═══ Data shown

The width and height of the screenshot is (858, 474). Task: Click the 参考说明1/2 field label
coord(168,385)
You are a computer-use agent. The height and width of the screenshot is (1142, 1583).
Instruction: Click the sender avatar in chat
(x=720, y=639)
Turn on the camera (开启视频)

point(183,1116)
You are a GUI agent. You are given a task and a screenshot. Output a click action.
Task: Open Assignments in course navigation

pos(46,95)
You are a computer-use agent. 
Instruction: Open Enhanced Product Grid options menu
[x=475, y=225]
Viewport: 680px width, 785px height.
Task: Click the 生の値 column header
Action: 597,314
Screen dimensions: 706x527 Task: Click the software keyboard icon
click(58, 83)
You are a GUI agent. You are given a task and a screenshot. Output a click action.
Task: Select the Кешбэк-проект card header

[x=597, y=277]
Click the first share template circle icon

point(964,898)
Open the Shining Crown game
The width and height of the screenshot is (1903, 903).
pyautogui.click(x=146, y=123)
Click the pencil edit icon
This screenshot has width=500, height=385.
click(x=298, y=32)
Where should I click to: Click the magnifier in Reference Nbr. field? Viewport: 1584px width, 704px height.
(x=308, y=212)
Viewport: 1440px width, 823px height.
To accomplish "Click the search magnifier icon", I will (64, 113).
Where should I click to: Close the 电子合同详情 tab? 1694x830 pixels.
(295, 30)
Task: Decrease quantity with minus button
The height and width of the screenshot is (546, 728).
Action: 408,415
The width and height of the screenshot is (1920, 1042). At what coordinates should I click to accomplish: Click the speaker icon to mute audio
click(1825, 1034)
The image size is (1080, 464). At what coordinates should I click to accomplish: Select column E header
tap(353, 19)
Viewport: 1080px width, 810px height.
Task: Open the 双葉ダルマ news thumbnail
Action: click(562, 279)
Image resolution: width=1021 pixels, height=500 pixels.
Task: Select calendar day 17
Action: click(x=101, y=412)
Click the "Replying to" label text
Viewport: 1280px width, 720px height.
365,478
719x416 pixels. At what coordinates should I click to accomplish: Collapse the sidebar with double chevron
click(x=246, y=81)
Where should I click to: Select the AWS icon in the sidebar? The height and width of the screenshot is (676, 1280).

══════

- _Work to be completed_: Nothing should be dropped. Retype each line above as it is.

- _Output of the exercise_:
The width and height of the screenshot is (858, 474). Task: Click the 参考说明1/2 field label
coord(168,385)
You are a computer-use agent. The height and width of the screenshot is (1142, 1583).
Instruction: Click the sender avatar in chat
(x=720, y=639)
Turn on the camera (开启视频)

point(183,1116)
You are a GUI agent. You are given a task and a screenshot. Output a click action.
Task: Open Assignments in course navigation

pos(46,95)
You are a computer-use agent. 
Instruction: Open Enhanced Product Grid options menu
[x=475, y=225]
Viewport: 680px width, 785px height.
Task: Click the 生の値 column header
Action: 597,314
Screen dimensions: 706x527 Task: Click the software keyboard icon
click(58, 83)
You are a GUI agent. You are given a task and a screenshot. Output a click action.
Task: Select the Кешбэк-проект card header

[x=597, y=277]
Click the first share template circle icon

point(964,898)
Open the Shining Crown game
The width and height of the screenshot is (1903, 903).
pyautogui.click(x=146, y=123)
Click the pencil edit icon
This screenshot has width=500, height=385.
click(x=298, y=32)
Where should I click to: Click the magnifier in Reference Nbr. field? Viewport: 1584px width, 704px height.
(x=308, y=212)
Viewport: 1440px width, 823px height.
To accomplish "Click the search magnifier icon", I will (64, 113).
Where should I click to: Close the 电子合同详情 tab? 1694x830 pixels.
(295, 30)
Task: Decrease quantity with minus button
The height and width of the screenshot is (546, 728).
Action: 408,415
The width and height of the screenshot is (1920, 1042). At what coordinates should I click to accomplish: Click the speaker icon to mute audio
click(1825, 1034)
The image size is (1080, 464). At what coordinates should I click to accomplish: Select column E header
tap(353, 19)
Viewport: 1080px width, 810px height.
Task: Open the 双葉ダルマ news thumbnail
Action: click(562, 279)
Image resolution: width=1021 pixels, height=500 pixels.
Task: Select calendar day 17
Action: click(x=101, y=412)
Click the "Replying to" label text
Viewport: 1280px width, 720px height.
365,478
719x416 pixels. At what coordinates should I click to accomplish: Collapse the sidebar with double chevron
click(x=246, y=81)
Where should I click to: Select the AWS icon in the sidebar? The height and width of the screenshot is (676, 1280).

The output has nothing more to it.